Records from a collection:

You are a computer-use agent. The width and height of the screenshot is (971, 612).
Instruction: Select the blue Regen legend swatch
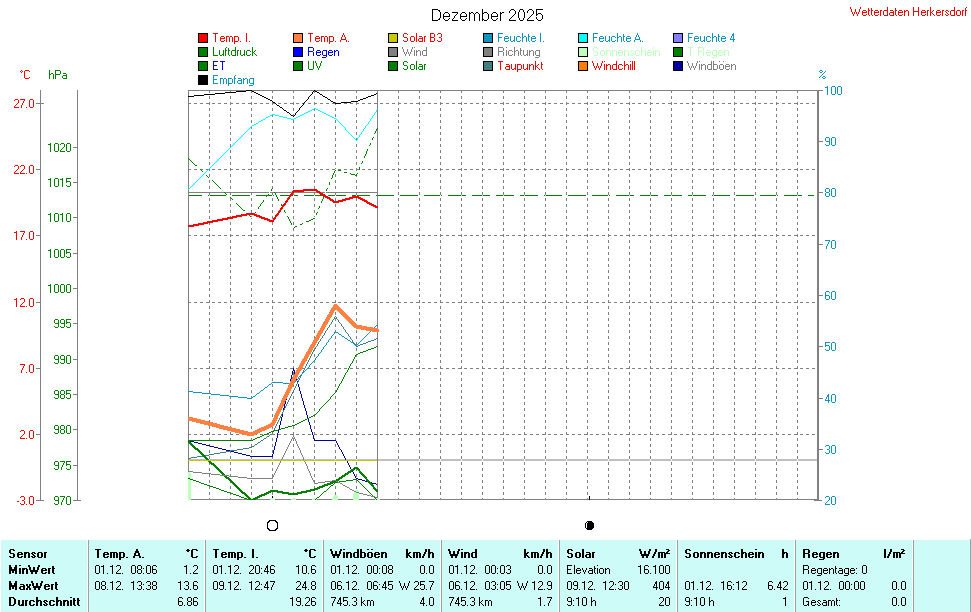298,52
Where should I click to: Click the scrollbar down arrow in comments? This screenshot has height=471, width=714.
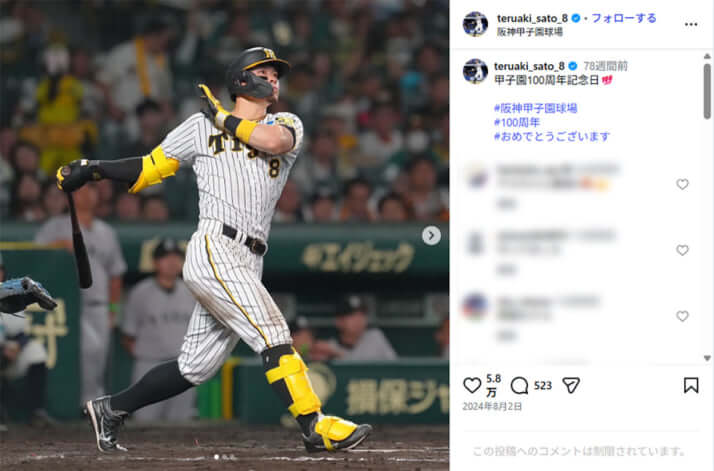click(x=707, y=358)
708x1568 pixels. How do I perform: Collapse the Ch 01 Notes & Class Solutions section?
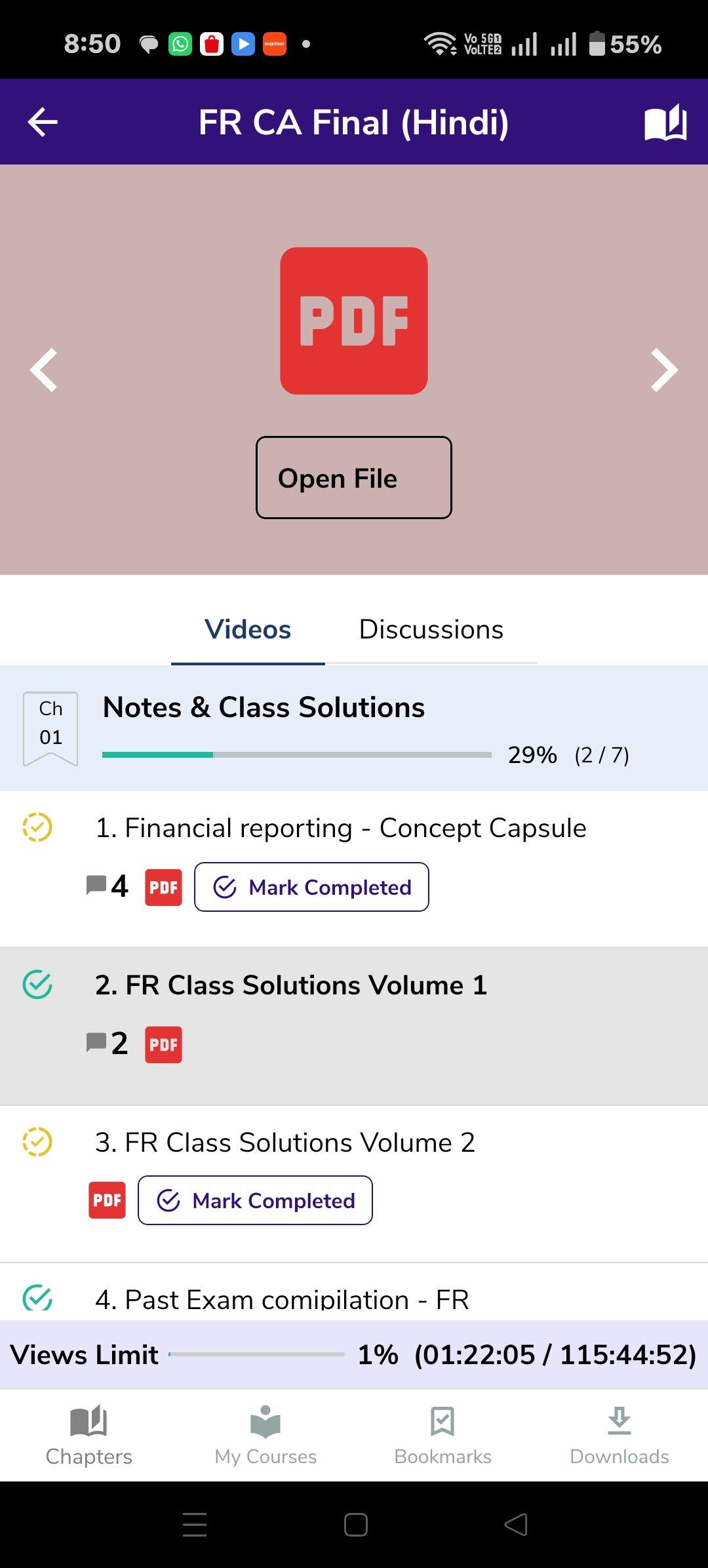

_INSTRUCTIONS FOR THE TASK_:
Write out the data in full and exactly as given, though without the images.

_RESULT OF THE EXERCISE_:
You are a computer-use agent. The width and height of the screenshot is (971, 612).
Instruction: Select the blue Regen legend swatch
298,52
Where should I click to: Click the scrollbar down arrow in comments? This screenshot has height=471, width=714.
click(x=707, y=358)
708x1568 pixels. How do I perform: Collapse the Ch 01 Notes & Class Solutions section?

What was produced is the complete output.